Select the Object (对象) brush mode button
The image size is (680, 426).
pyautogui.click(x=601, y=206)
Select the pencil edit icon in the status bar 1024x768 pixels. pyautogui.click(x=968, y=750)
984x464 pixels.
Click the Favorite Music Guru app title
● ● ● ● ● ● ●
- [REQUIRED ACTION]
Go through the data and retype all of it exactly.

- [SOLVED EXERCISE]
Select the Object (对象) brush mode button
The image size is (680, 426).
pyautogui.click(x=601, y=206)
Select the pencil edit icon in the status bar 1024x768 pixels. pyautogui.click(x=968, y=750)
984x464 pixels.
Click the Favorite Music Guru app title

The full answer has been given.